— Trecho do documento —
^^^^
De acordo com a articuladora Daniele Pedrosa, desde 2019, há uma denúncia protocolada no Ministério Público de Pernambuco (MPPE), representando o interesse dessas famílias e solicitando o encontro com a Secretaria de Saúde do Recife (Sesau) e com a Secretaria Estadual (SES-PE), o que não aconteceu até essa quarta-feira (27), quando algumas das mães foram recebidas no Palácio do Campo das Princesas.
Algumas das unidades de saúde mais mencionadas pelas famílias foram os CAPS da Encruzilhada (Zaldo Rocha) e Jardim São Paulo (Galdino Loreto), e também o CEMPI de Jardim São Paulo e a Fundação Altino Ventura da Iputinga, todas no Recife. O LeiaJá entrou em contato com a Sesau para obter informações sobre a disponibilidade de pessoal nesses locais e também sobre as demais opções disponíveis para os serviços. Confira na íntegra:
“A Secretaria de Saúde (Sesau) do Recife esclarece que oferece atendimento às crianças com transtorno do espectro autista (TEA) na rede própria, por meio das Policlínicas Lessa de Andrade, na Madalena, Albert Sabin, na Tamarineira, e Salomão Kelner, em Água Fria. Além disso, o serviço é ofertado nos Centros de Atenção Psicossocial da capital e em clínicas conveniadas. O acesso ao atendimento multidisciplinar da Rede de Saúde Municipal é feito por meio das unidades Básicas de Saúde ou dos Caps da cidade. Estes últimos têm demanda espontânea. A lista das 17 unidades dos Caps pode ser conferida aqui: https://bit.ly/2Rz6fzo.
A Secretaria reforça o seu compromisso com a rede municipal de saúde e com os recifenses. Desde janeiro deste ano, nomeou, gradualmente, mais de 1.400. profissionais aprovados no último concurso público, realizado em 2019, que precisou ser interrompido em função da pandemia da covid-19. Desse total, mais de 900 já estão atuando nos equipamentos de saúde municipais.
Sobre a queixa do déficit de profissionais para atendimento a crianças com autismo ou deficiência intelectual, a Sesau explica que, nos últimos dois meses, convocou mais de 100 profissionais para atuar nos serviços de saúde mental, entre médicos, enfermeiros, assistentes sociais e fonoaudiólogos, mas a adesão não aconteceu na mesma proporção da necessidade imposta. Enquanto isso, a Secretaria permanece empenhada para contratação desses profissionais.”
^^^^
[Registros armazenados]
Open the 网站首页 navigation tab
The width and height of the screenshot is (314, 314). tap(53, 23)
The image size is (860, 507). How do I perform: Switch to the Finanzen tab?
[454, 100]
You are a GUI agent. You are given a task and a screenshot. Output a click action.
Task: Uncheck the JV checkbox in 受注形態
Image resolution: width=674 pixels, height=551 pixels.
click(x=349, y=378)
^^^^
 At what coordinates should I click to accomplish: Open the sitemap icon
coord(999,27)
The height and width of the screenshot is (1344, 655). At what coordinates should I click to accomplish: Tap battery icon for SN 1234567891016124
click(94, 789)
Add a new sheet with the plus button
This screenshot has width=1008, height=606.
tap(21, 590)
^^^^
— Tarefas propostas —
- A) No trecho do documento, comece nas palavras "A Secretaria reforça" e pare depois de "de saúde municipais.". Reescreva essa parte trocando "concurso público" por "processo seletivo".
- B) Responda com base no trecho do documento:
(i) Desde que ano há uma denúncia protocolada no Ministério Público de Pernambuco?
(ii) Em que bairro fica a Policlínica Albert Sabin?
(iii) Quantos profissionais a Sesau convocou nos últimos dois meses para os serviços de saúde mental?

— Respostas às tarefas —
- A)
A Secretaria reforça o seu compromisso com a rede municipal de saúde e com os recifenses. Desde janeiro deste ano, nomeou, gradualmente, mais de 1.400. profissionais aprovados no último processo seletivo, realizado em 2019, que precisou ser interrompido em função da pandemia da covid-19. Desse total, mais de 900 já estão atuando nos equipamentos de saúde municipais.

- B)
(i) Desde 2019.
(ii) Na Tamarineira.
(iii) Mais de 100 profissionais.